DIRECTIVES —
[a] List the titles of the poems quoted in the poetry magazine review below.
[b] According to the poetry magazine review below, what does the next issue promise?
[c] Continue the poetry magazine review below from its last line.

PAGE TEXT —
>> Begin
Poetry, prose and reviews plus an editorial afterword which plugs Tom Raworth, R F Langley, John Lucas, Five Leaves Press's anthology of British socialist poetry and Salt publishing. Next issue promises an interview with Peter Robinson who is featured with four poems here, from THE FLOW

	...Like tears that speckle car windscreens
	after they're parked out under pines,
	water-drops from across canvas
	shop awnings, trickle into the flow
	of thoughts, being barely awake,
	thoughts of the famous town skyline
	with neon switched off in the small hours...
A D Winans gets four poems, here's TOUGH GUY POETS
 
	When you meet them face to face
	They look as tough as their words
	On the written page
	Strutting their stuff at local bars
	Half-way through a drunk
	But when they sober up
	You can always stare them down
 
	Like vampires they don't 
	Like the light
	Coming out only at night
	Bolstering their image
	On alcohol
 
	Little more than failed cowboys
	Who were never invited to the 
	Shoot out at the O.K. Corral.
which does an awful lot of telling for such a short piece and the vampire image sits awkwardly with the cowboy images/allusions. At least Janice Fixter's HALOS has a slightly different slant on the current trend for angel poems:-
	...I press my cheekbones, my jawbone,
	trace the silhouette of my face —
 
	solid lines 
	beneath the formless.
>> End
DATASET ENTRIES —
>> Begin
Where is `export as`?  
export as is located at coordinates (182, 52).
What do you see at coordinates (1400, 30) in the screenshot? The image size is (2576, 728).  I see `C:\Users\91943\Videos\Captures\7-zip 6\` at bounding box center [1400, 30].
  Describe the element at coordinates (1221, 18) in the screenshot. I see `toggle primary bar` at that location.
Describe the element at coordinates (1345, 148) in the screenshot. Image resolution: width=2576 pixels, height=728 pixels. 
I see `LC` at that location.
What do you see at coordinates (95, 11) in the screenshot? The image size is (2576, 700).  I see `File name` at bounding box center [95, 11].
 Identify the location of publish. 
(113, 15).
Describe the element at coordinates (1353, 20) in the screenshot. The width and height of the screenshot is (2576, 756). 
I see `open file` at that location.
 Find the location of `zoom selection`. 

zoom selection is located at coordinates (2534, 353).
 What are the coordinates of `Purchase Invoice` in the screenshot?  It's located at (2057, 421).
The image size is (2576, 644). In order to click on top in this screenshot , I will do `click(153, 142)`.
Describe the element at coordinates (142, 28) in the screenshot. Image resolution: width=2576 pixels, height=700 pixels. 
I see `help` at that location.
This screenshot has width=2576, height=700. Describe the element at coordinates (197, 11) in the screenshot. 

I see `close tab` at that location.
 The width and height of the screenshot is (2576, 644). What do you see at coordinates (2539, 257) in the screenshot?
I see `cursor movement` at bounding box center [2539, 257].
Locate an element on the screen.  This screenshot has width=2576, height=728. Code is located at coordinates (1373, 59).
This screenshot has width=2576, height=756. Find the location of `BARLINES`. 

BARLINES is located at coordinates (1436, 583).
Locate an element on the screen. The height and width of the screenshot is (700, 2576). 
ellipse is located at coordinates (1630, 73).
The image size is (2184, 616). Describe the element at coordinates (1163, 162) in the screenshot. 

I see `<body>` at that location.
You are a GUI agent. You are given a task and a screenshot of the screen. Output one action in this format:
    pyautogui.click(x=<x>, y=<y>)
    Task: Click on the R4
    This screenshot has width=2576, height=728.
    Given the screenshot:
>> End
RESPONSES FOR EACH TASK —
[a]
THE FLOW
TOUGH GUY POETS
HALOS

[b] An interview with Peter Robinson.

[c]
 
	The nurses leave their desk
	and hold my hands. They speak my name
	and make me tea.
TEARS IN THE FENCE isn't the place to go if you want innovation or lively poetry. What's here is largely introspection that's somehow had the life honed out of it.

reviewer: Emma Lee.
Tears in the Fence #36

Perfect bound A5 book. Very nicely produced. There are stories as well as poems. RIPENING, by Marcie McCauley is a love story that hinges on a gay relationship:

I imagine us taking a course in conversational Italian together: sitting side by side, sharing a textbook, quizzing each other on vocabulary lists. Tony's parents only spoke English at home after they moved to Canada. Their first language only slipped off their tongues in holiday telephone calls, in hushed angry conversations behind closed doors.
There is a substantial review section, and the poetry is interesting and varied. Here is John Kinsella with GRAPHOLOGY 28:
	The processes of repair.
	syntactical.  Discursive.  Parenthetic.
		Words improve as the weather unsettles
		and the electric light leads us
	out into quadrangles of red hyphens,
	stretching out like Pavlov's dog,
		the way cruelty assures
		at least part of a conversation.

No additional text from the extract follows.